▸ **Material for the task**
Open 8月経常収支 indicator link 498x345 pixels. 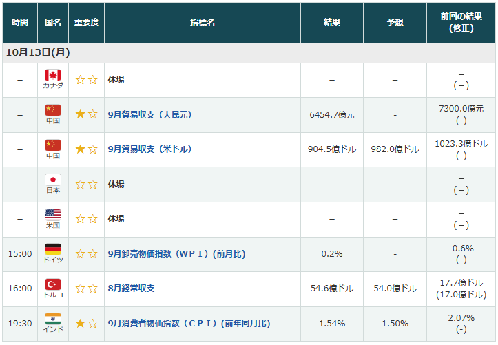click(130, 289)
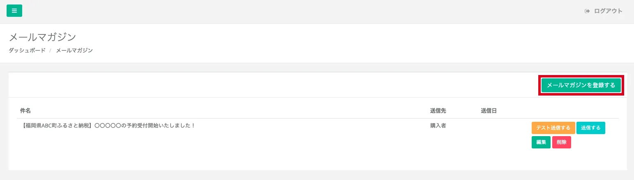The image size is (634, 180).
Task: Click the empty 送信日 cell in the newsletter row
Action: [493, 126]
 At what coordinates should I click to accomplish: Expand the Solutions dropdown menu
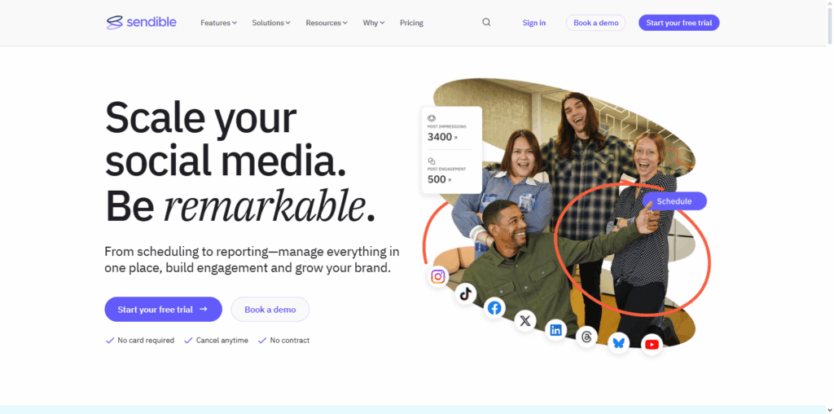click(x=270, y=23)
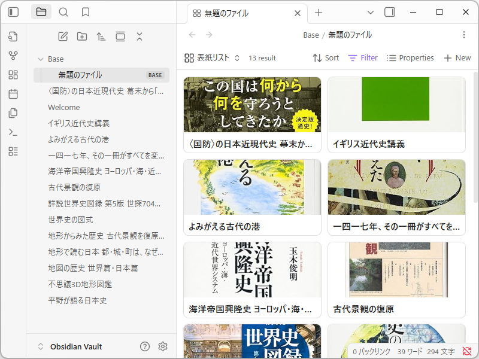Open today's daily note via calendar icon
479x359 pixels.
pos(13,93)
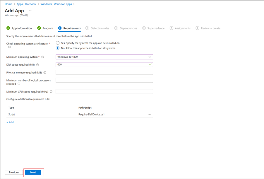Open the ellipsis menu for Require-DellDevice.ps1
This screenshot has height=179, width=264.
(150, 114)
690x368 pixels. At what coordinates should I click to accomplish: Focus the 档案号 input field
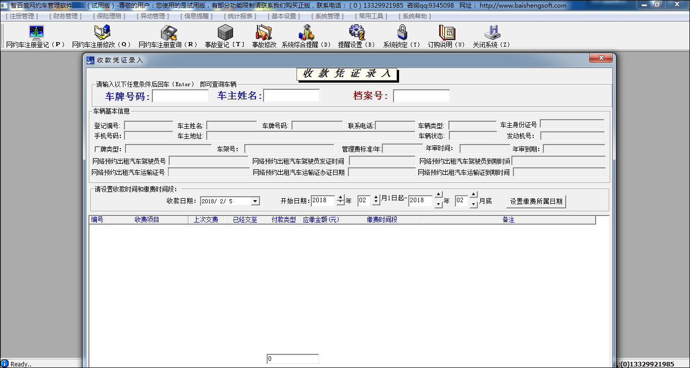click(x=421, y=96)
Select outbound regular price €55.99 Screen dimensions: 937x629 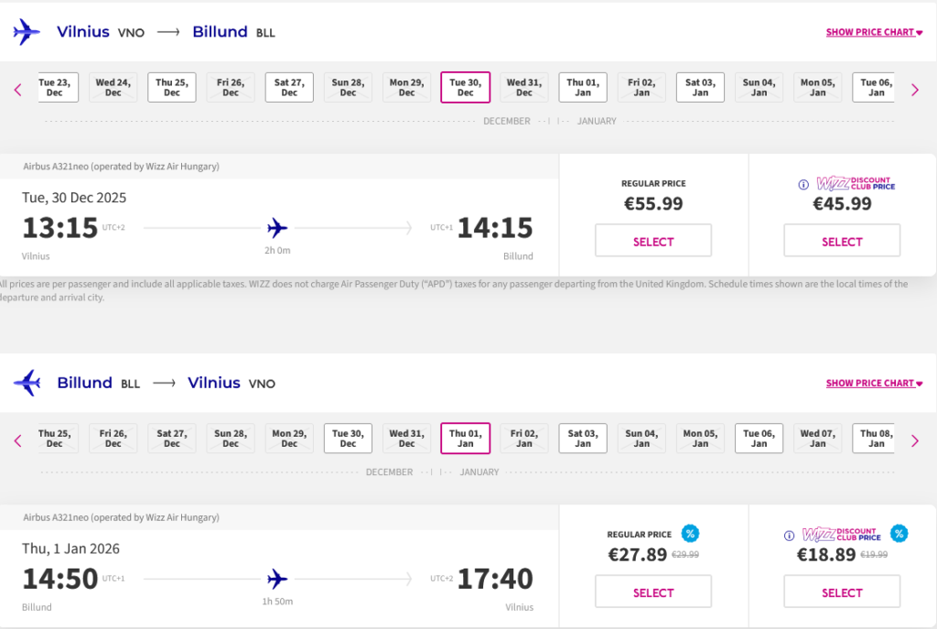click(653, 242)
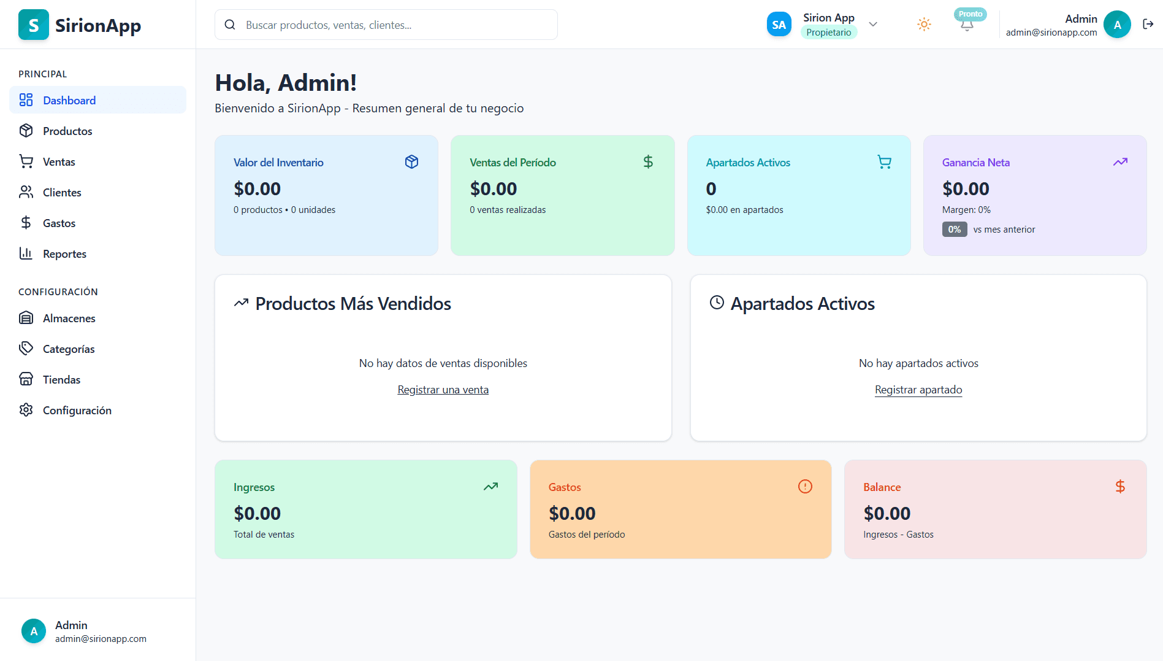Open the Configuración gear icon

(x=26, y=410)
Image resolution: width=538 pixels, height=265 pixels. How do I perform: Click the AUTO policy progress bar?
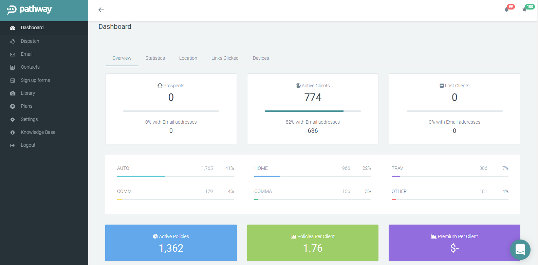click(x=175, y=176)
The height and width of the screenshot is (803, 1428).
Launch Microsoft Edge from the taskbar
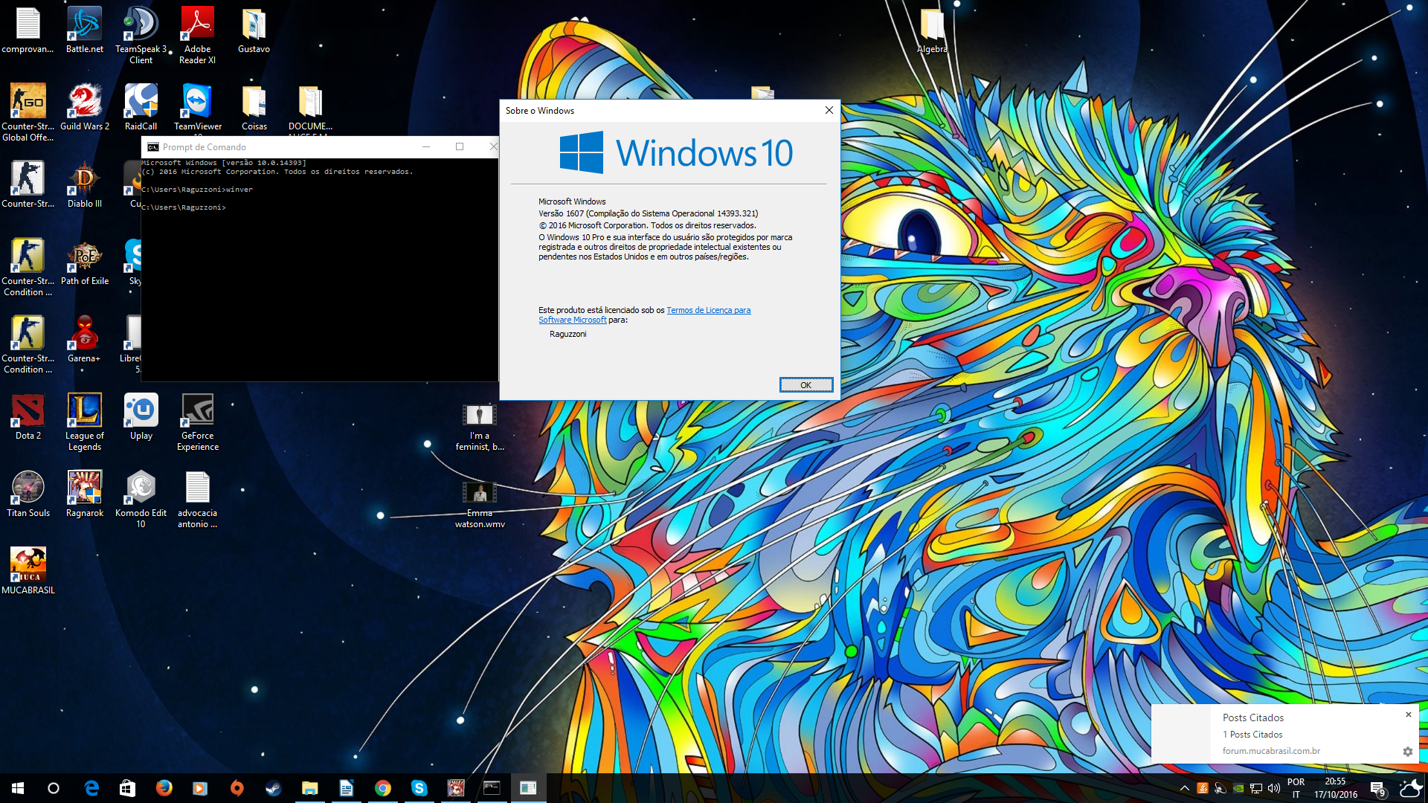91,788
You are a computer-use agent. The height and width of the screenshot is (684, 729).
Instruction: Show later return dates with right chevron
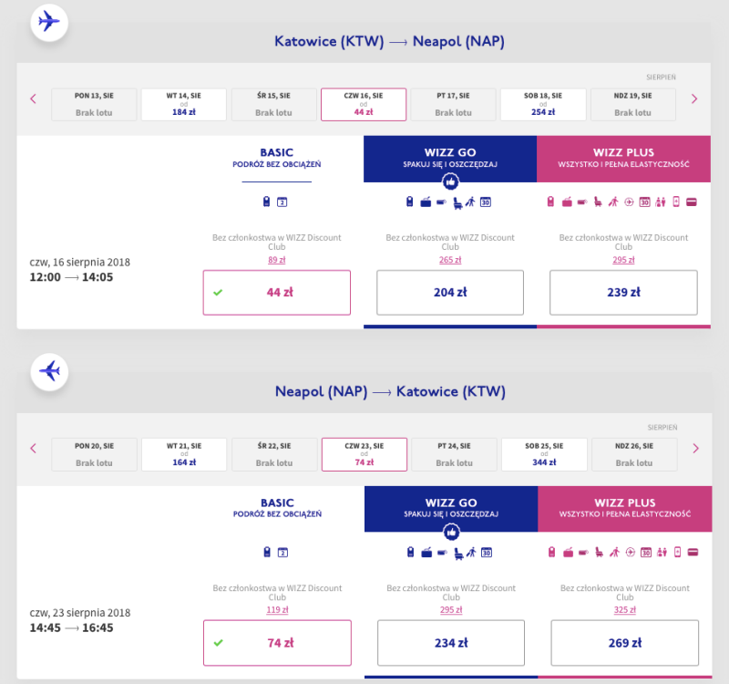click(695, 449)
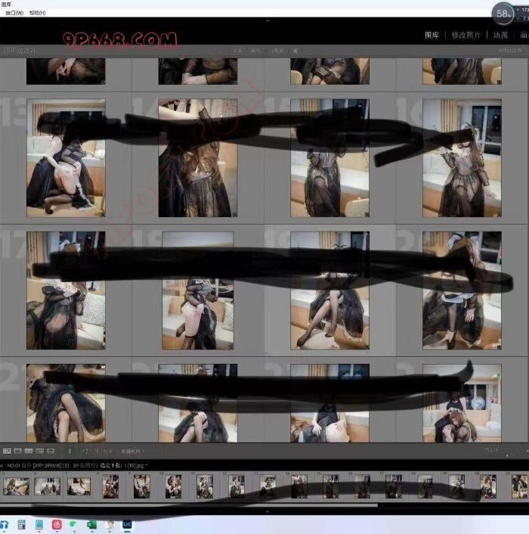Open Survey view from the toolbar
This screenshot has height=534, width=529.
(41, 452)
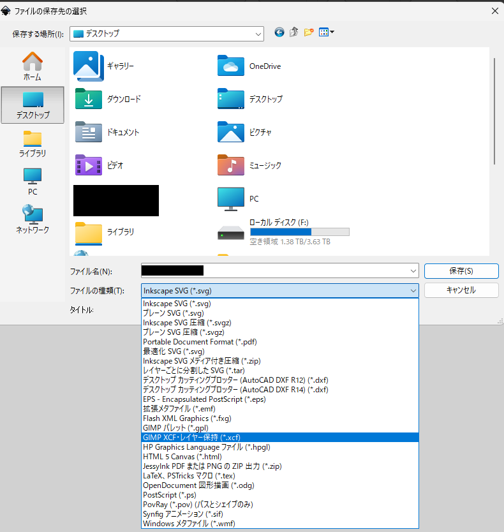Click the 保存(S) button
Viewport: 504px width, 532px height.
tap(461, 271)
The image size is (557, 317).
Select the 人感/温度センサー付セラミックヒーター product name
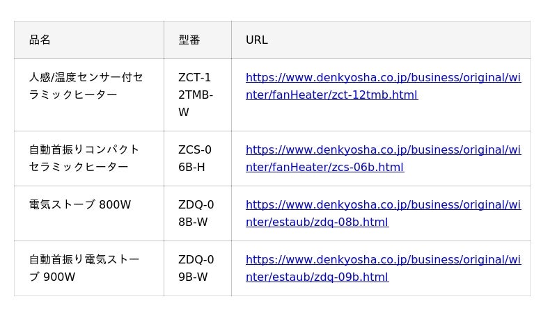pyautogui.click(x=86, y=86)
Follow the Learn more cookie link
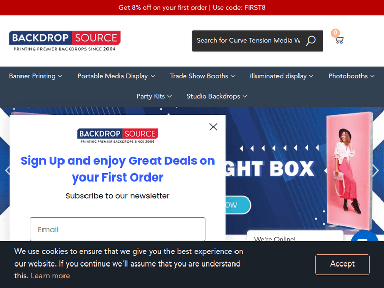The width and height of the screenshot is (384, 288). [x=50, y=276]
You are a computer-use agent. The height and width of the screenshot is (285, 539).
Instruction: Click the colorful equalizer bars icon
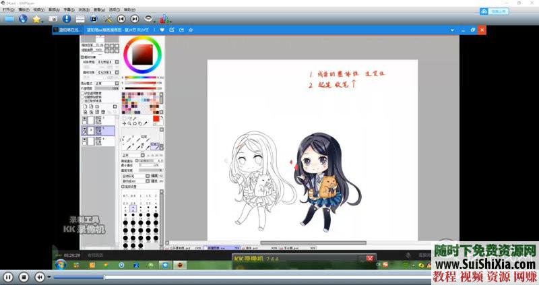(163, 19)
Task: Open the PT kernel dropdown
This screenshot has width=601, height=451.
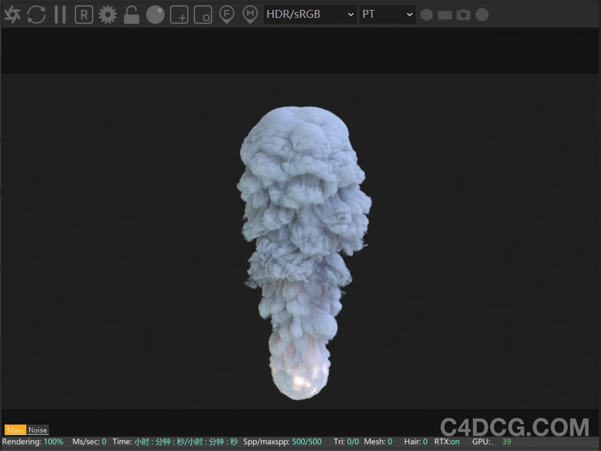Action: pyautogui.click(x=387, y=15)
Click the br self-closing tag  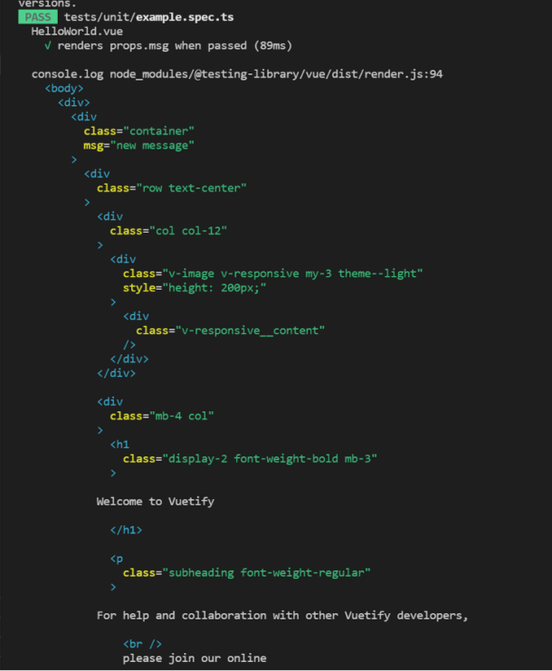(142, 644)
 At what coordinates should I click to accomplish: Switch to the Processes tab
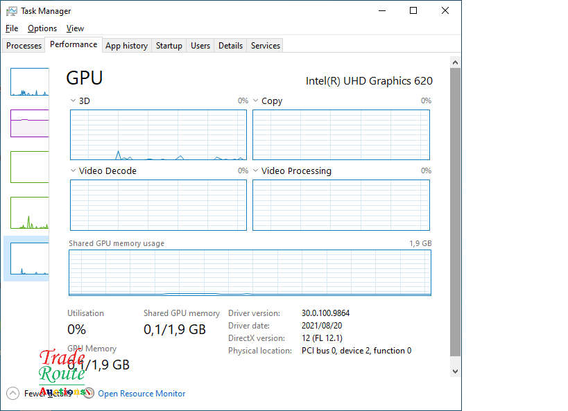click(24, 46)
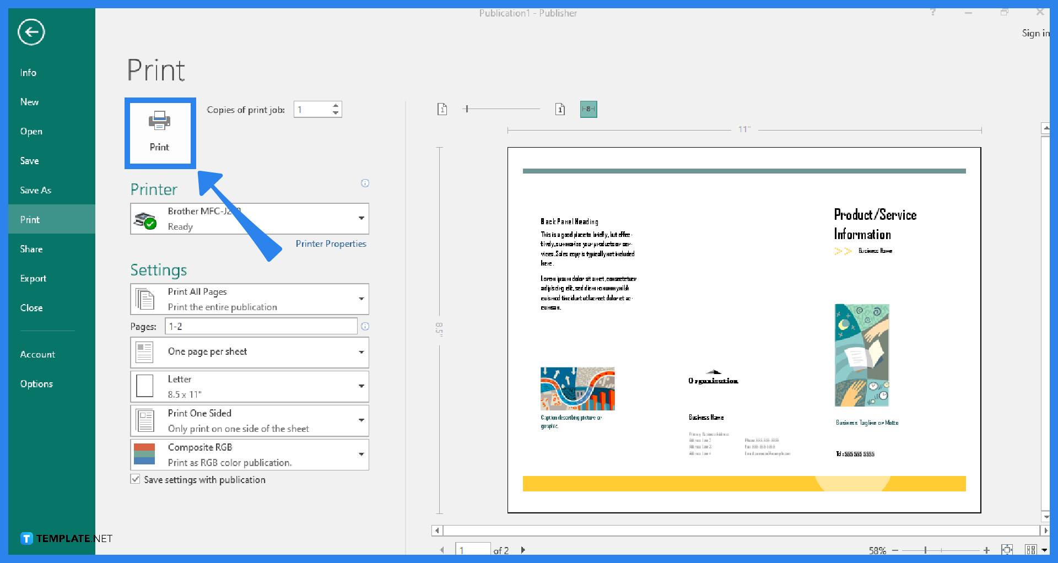Open the multiple sheets view icon
Screen dimensions: 1058x563
pyautogui.click(x=1030, y=549)
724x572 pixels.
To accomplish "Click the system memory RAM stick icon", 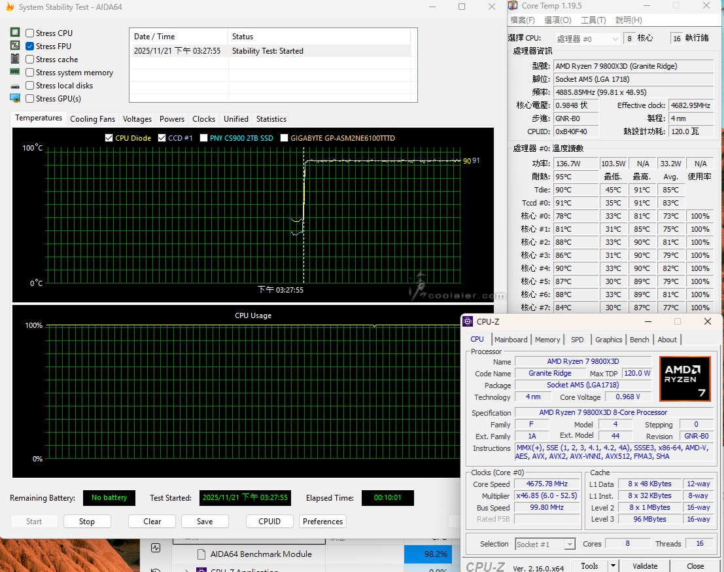I will pos(15,72).
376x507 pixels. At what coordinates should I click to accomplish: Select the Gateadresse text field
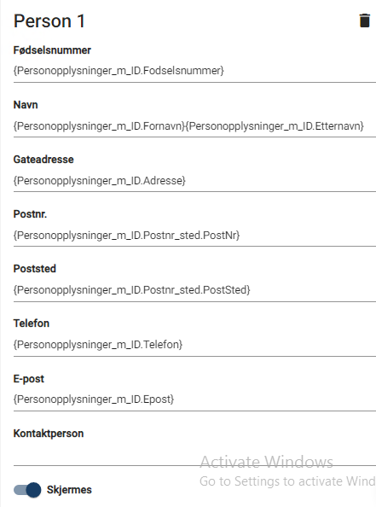pyautogui.click(x=194, y=180)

▸ **Exercise details**
Put the lines of the listing above, from the line with "At what coordinates should I click to accomplish: Expand" up to and including the line with "click(x=421, y=96)", into a JSON list of strings with one string per line. Skip any blank lines and leave the pictures out.

▸ **Correct response**
[
  " At what coordinates should I click to accomplish: Expand the Solutions dropdown menu",
  "click(x=270, y=23)",
  "Open today's daily note via calendar icon",
  "479x359 pixels.",
  "pos(13,93)",
  "Open the ellipsis menu for Require-DellDevice.ps1",
  "This screenshot has height=179, width=264.",
  "(150, 114)",
  "690x368 pixels. At what coordinates should I click to accomplish: Focus the 档案号 input field",
  "click(x=421, y=96)"
]